- Opening Delimiter -

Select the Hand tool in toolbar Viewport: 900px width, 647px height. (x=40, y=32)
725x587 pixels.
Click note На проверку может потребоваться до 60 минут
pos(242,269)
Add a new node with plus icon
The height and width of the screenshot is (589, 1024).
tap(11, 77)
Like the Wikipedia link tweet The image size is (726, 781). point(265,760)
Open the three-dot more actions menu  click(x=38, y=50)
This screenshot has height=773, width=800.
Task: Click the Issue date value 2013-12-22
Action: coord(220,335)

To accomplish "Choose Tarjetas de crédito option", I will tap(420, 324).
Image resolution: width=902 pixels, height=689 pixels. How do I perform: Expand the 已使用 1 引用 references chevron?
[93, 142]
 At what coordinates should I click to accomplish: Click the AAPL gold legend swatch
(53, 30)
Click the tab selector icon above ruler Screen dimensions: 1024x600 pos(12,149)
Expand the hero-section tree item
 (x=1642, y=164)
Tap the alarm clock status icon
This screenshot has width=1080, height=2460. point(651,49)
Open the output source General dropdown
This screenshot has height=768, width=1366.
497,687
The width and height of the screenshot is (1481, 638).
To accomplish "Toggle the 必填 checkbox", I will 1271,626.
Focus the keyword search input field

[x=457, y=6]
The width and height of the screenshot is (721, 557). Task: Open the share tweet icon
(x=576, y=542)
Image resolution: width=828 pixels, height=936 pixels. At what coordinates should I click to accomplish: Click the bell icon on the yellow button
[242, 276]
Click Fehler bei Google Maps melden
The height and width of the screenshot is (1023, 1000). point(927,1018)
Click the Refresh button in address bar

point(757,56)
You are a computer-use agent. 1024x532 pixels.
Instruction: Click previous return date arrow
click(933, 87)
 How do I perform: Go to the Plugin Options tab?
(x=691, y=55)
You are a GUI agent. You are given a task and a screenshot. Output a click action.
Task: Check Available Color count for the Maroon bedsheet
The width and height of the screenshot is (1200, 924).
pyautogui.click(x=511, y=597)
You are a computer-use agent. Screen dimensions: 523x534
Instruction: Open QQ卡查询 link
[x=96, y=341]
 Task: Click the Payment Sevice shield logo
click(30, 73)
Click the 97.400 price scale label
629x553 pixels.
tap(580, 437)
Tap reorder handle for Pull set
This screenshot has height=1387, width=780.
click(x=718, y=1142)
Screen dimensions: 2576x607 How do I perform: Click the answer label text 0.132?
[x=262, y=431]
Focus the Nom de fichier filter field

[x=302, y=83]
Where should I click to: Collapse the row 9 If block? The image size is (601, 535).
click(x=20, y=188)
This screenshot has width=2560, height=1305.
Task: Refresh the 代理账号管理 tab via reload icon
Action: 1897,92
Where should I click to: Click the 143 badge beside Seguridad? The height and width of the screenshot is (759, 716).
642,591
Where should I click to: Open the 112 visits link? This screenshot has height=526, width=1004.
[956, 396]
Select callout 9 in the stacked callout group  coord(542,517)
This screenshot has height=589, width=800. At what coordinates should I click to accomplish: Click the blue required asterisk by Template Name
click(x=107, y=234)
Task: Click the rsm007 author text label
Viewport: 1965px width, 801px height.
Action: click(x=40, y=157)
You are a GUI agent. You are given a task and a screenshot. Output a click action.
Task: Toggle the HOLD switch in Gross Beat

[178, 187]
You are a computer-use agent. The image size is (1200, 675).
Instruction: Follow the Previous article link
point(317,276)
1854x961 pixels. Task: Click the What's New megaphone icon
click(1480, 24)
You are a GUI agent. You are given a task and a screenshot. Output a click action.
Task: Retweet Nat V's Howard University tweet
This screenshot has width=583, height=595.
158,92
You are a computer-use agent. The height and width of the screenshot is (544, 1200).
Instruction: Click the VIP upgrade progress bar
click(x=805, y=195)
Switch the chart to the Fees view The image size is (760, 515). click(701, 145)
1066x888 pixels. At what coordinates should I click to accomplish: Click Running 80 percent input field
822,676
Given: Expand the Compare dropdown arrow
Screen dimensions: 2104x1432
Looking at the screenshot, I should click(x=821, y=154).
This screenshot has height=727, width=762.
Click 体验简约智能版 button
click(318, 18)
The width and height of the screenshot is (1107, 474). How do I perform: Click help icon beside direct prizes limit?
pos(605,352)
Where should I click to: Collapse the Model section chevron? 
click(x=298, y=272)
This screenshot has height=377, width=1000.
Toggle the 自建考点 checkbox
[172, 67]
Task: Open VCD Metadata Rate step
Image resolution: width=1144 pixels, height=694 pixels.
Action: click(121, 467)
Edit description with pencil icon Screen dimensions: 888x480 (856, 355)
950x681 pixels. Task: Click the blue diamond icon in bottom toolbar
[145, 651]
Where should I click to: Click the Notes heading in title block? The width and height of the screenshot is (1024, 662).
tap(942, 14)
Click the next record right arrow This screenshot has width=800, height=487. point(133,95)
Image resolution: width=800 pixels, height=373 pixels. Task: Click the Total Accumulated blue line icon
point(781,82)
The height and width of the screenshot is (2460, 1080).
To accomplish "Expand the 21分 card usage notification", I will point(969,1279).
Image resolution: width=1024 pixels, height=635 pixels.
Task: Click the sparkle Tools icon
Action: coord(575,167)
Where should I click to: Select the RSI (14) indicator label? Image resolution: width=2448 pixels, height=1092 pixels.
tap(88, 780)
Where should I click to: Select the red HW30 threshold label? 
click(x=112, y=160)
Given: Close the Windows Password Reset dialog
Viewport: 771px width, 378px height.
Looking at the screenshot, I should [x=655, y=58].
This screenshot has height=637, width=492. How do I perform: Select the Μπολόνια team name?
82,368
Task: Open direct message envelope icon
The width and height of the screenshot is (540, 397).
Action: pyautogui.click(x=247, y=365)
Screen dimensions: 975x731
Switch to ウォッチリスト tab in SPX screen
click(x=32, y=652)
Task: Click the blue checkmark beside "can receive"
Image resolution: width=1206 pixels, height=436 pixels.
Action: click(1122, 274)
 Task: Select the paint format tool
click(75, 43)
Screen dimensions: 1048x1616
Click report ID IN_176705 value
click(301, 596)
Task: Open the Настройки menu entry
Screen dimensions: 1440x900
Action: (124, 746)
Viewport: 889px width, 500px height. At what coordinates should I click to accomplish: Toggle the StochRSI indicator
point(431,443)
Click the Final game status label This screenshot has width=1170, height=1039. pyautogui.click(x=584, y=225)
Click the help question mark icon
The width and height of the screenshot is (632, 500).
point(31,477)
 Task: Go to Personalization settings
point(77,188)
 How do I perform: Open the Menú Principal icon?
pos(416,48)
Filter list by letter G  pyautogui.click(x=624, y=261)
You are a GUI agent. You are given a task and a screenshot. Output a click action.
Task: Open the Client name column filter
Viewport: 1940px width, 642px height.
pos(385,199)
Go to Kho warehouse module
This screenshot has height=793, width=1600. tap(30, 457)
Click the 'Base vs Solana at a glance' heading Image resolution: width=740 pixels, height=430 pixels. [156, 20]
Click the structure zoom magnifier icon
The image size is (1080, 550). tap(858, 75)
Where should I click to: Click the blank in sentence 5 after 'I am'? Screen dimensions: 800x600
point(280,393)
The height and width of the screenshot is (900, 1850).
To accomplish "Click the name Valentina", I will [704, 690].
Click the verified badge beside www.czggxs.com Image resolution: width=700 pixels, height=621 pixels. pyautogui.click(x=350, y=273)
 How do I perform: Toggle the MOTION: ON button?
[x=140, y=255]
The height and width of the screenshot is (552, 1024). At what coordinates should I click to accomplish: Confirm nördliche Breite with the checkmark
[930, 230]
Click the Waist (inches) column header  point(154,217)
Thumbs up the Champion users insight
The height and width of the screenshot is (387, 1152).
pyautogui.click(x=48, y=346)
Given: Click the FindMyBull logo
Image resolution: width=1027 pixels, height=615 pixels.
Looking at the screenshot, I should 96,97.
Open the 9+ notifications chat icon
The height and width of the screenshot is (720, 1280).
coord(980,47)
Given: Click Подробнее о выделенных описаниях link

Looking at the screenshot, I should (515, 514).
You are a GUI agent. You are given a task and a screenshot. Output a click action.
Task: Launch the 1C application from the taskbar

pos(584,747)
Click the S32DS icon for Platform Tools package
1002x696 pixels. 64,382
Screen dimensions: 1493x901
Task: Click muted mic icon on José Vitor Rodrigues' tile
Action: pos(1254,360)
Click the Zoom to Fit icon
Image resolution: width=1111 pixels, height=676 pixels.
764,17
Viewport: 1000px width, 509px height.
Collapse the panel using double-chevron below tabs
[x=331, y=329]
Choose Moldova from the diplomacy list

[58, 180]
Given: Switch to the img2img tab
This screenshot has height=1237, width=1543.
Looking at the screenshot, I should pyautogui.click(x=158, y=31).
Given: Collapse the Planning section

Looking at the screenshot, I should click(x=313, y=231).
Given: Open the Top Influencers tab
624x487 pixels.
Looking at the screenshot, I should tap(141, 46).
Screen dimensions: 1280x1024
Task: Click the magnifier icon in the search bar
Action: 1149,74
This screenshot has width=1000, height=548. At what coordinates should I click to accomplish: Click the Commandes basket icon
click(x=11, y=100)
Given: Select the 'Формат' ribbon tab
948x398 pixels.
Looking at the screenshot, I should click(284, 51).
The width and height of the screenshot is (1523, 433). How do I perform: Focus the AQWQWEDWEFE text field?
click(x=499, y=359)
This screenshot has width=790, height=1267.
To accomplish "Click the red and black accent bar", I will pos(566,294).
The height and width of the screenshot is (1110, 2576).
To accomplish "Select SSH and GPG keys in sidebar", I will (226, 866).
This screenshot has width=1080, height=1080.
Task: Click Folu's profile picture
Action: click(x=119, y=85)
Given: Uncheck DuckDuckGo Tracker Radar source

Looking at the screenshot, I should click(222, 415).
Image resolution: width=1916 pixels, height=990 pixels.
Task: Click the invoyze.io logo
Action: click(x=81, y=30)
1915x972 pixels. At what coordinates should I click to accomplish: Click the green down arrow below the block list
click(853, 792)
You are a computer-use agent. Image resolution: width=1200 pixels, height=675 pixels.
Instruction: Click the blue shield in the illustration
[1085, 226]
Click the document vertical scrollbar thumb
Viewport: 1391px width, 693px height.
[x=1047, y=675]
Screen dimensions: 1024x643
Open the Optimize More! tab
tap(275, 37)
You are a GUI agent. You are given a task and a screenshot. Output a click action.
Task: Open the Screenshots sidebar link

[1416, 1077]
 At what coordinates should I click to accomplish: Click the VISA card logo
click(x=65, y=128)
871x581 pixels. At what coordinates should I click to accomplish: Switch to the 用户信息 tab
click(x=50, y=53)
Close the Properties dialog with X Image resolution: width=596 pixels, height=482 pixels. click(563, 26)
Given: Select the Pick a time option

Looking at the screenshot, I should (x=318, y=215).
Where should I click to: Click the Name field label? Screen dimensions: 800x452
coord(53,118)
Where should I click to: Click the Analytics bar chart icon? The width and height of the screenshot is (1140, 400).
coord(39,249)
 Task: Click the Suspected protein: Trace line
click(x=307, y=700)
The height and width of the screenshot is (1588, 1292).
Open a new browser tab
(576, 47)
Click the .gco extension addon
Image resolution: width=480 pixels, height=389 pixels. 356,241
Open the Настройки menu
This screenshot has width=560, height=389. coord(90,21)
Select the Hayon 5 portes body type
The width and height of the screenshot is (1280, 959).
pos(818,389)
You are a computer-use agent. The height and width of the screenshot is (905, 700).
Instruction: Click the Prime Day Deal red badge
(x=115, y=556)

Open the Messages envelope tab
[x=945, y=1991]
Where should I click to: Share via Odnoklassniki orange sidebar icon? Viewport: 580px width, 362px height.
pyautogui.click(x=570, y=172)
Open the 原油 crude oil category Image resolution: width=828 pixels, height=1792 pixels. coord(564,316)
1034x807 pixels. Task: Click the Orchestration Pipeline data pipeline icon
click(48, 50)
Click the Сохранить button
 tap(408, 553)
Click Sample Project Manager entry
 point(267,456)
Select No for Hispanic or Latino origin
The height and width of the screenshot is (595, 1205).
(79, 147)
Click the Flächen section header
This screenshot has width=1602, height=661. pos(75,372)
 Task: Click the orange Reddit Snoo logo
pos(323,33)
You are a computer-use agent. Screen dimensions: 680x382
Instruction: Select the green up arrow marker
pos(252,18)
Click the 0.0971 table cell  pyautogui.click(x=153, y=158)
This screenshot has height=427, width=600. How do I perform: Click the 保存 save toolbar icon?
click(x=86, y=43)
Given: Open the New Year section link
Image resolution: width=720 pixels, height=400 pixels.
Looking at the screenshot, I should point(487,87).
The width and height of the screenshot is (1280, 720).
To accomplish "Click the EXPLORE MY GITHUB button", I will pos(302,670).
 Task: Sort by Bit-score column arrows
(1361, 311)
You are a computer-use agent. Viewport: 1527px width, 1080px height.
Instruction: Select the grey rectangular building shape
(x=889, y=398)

- Closing Delimiter -

• Goal of the exercise
Return each line from the material that includes the string "Close".

• Exercise result
Given: Close the Windows Password Reset dialog
Close the Properties dialog with X Image resolution: width=596 pixels, height=482 pixels. click(563, 26)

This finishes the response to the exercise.